Purpose: This document defines the standard file and folder structure for any project developed with Claude Code. Read this before writing any code or creating any files. Follow it exactly.


Overview

A Claude Code project has two layers of files living alongside the source code:

  1. Context files — tell Claude who this project is, how it works, and what rules apply
  2. Spec files — define what to build, one feature or fix at a time

Both layers are committed to git. They are part of the project, not throwaway documents.


Required File Structure

project-root/

├── CLAUDE.md                        ← Global rules for this project (max 200 lines)
├── ARCHITECTURE.md                  ← Living map of the codebase structure

├── .claude/
│   ├── settings.json                ← Project-level hooks and tool permissions
│   └── agents/                      ← Specialized subagents (optional)

├── specs/
│   ├── spec-template.md             ← Master template — copy this for every new spec
│   ├── [feature-name]-spec.md       ← One spec per feature or fix
│   └── [feature-name]-plan.md       ← Generated by Claude before implementation starts

├── src/                             ← Source code
│   ├── CLAUDE.md                    ← Module-level rules (only if conventions differ from root)
│   ├── [module-a]/
│   │   ├── CLAUDE.md                ← Rules specific to this module (only if needed)
│   │   └── ...
│   └── [module-b]/
│       └── ...

└── tests/
    └── ...

File Responsibilities

CLAUDE.md (root) — The most important file

This is the first file Claude reads. Keep it under 200 lines — beyond that, instruction-following degrades.

What goes here:

  • Stack and versions (language, framework, key libraries)
  • How to run the project locally
  • How to run tests and linting
  • Global code conventions
  • Files and directories that must never be modified
  • Where specs live
  • The architecture update rule (see below)

What does NOT go here:

  • Module-specific conventions → those go in the module's own CLAUDE.md
  • Feature specs → those go in specs/
  • Architecture documentation → that goes in ARCHITECTURE.md

Template:

markdown
# CLAUDE.md

## Stack
- [Language and version]
- [Framework and version]
- [Key libraries]

## Commands
- Run project: `[command]`
- Run tests: `[command]`
- Lint: `[command]`

## Conventions
- [Convention 1]
- [Convention 2]

## Files to never modify
- `path/to/file` — [reason]

## Specs
All specs live in `specs/`. Before implementing any feature, read the spec fully
and generate a plan file at `specs/[feature-name]-plan.md`.

## Architecture update rule
After completing any implementation task, update `ARCHITECTURE.md` to reflect
the current state of the codebase. Add new modules, update descriptions, and
remove entries that no longer exist.

ARCHITECTURE.md — Living map of the codebase

This file gives Claude (and humans) a fast mental model of the project without reading every file.

What goes here:

  • Directory tree with a one-line description of each module
  • Main data flow (how a request moves through the system)
  • Key architectural decisions and why they were made
  • External dependencies and what they do
  • Anything non-obvious about how the pieces connect

What does NOT go here:

  • Code — no code snippets unless they clarify a non-obvious pattern
  • Specs or requirements
  • Decisions still under discussion

How it stays up to date: Two mechanisms work together:

  1. CLAUDE.md global rule — The architecture update rule in CLAUDE.md tells Claude to update this file after every implementation task. This applies to every session automatically.

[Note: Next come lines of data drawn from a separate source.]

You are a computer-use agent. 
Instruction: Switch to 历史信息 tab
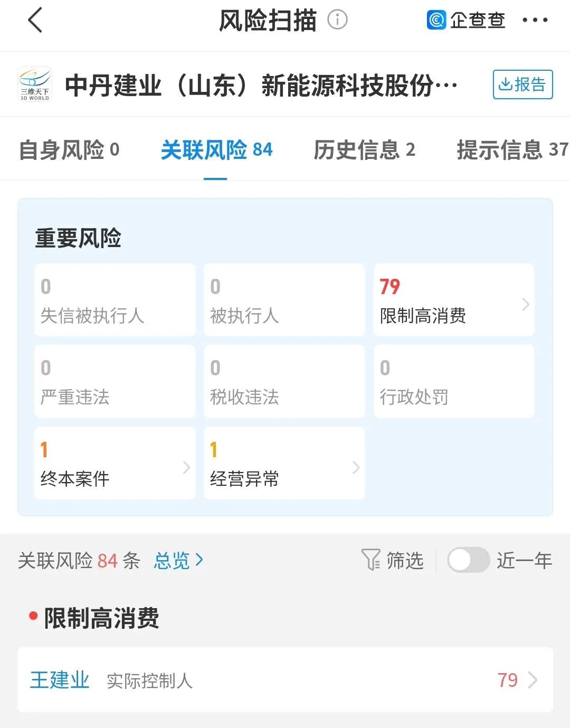(364, 150)
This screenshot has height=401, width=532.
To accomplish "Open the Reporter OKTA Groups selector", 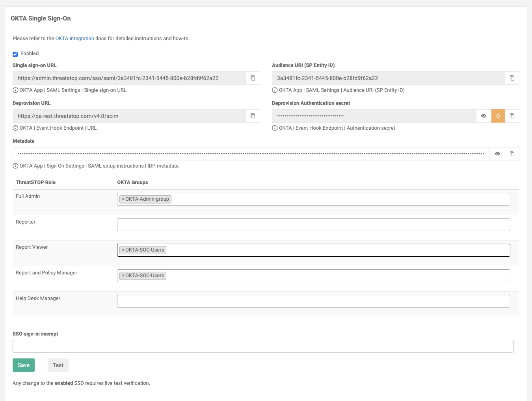I will pos(313,225).

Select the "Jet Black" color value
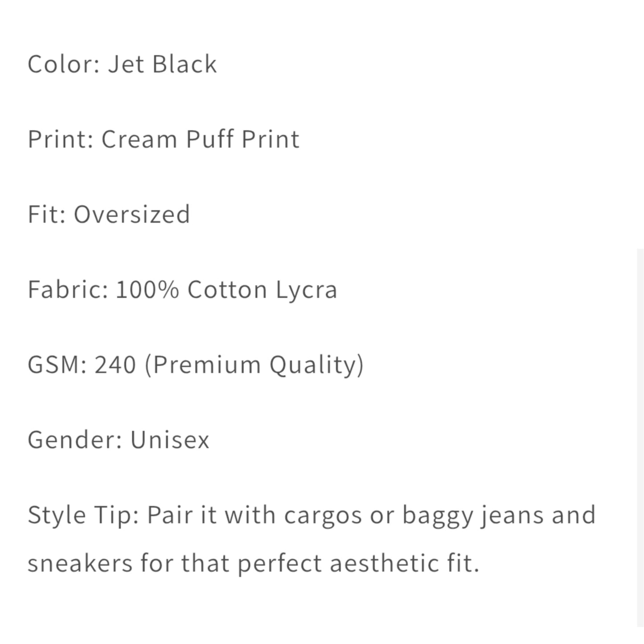click(162, 64)
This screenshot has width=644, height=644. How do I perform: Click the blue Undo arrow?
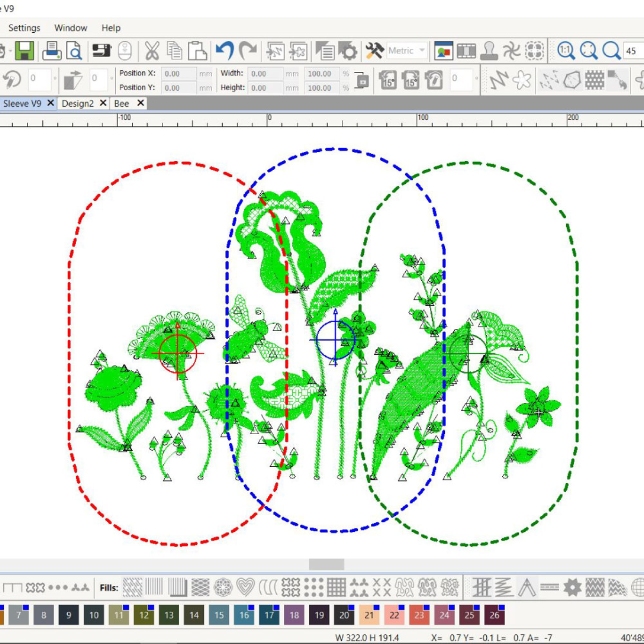[x=224, y=51]
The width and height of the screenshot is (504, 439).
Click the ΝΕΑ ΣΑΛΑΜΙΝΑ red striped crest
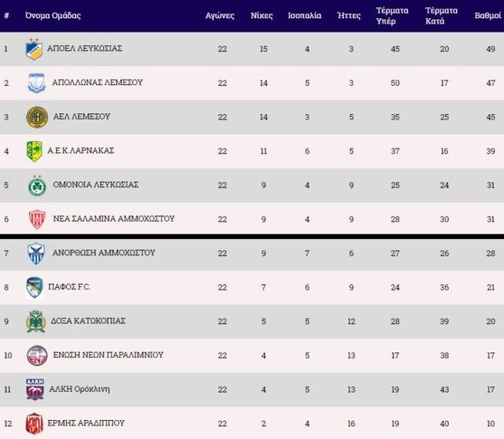pos(35,219)
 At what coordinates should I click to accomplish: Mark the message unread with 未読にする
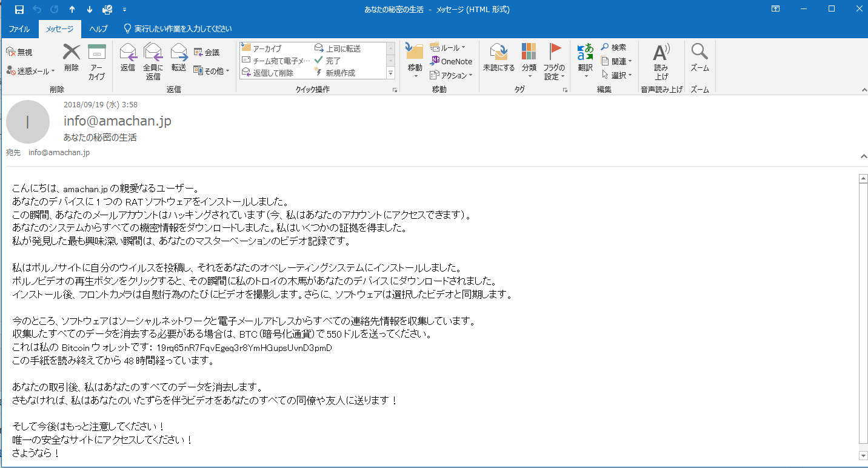click(x=498, y=58)
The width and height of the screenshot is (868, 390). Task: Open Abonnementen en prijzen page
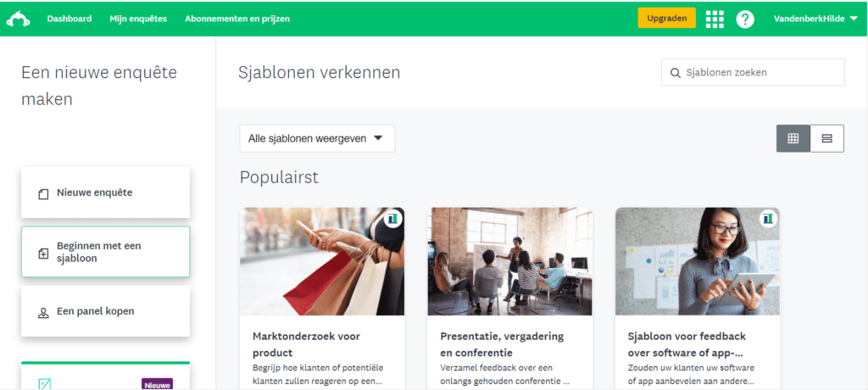pyautogui.click(x=237, y=19)
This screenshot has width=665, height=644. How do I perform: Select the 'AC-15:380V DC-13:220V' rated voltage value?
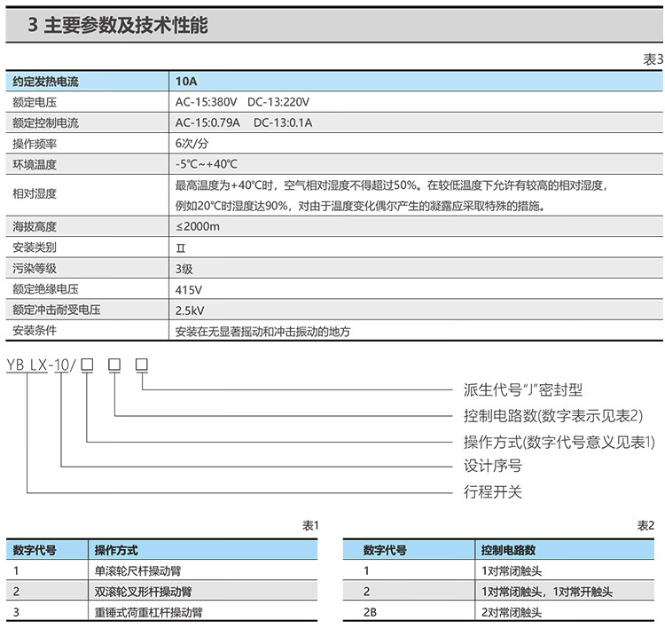(x=242, y=103)
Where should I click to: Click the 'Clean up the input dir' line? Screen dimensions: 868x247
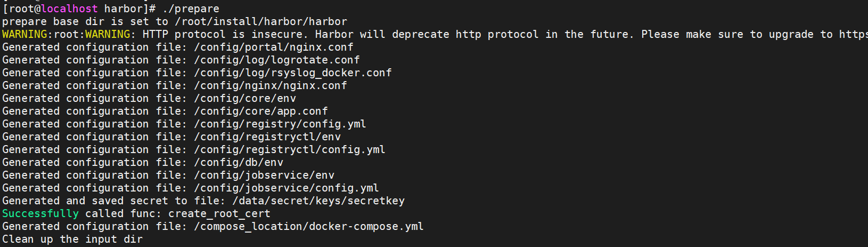pos(72,239)
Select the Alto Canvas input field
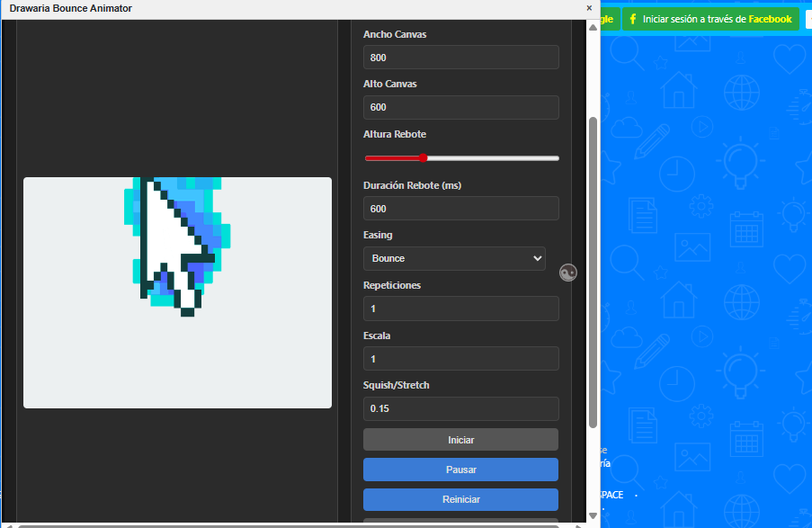The image size is (812, 528). [x=460, y=108]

  2. Spec acceptance criteria — Every spec includes this checkbox:

    - [ ] ARCHITECTURE.md updated to reflect changes made in this spec

    This makes the update a verifiable condition of completion, not a suggestion.

Template:

markdown
# Architecture

## Directory structure

src/ ├── [module-a]/ — [what this module does] ├── [module-b]/ — [what this module does] └── [module-c]/ — [what this module does]


## Main data flow

[Describe how a typical request or operation moves through the system.]

## Key decisions

- **[Decision]**: [Why it was made this way]
- **[Decision]**: [Why it was made this way]

## External dependencies

- `[library]` — [what it does in this project]
- `[service]` — [what it does in this project]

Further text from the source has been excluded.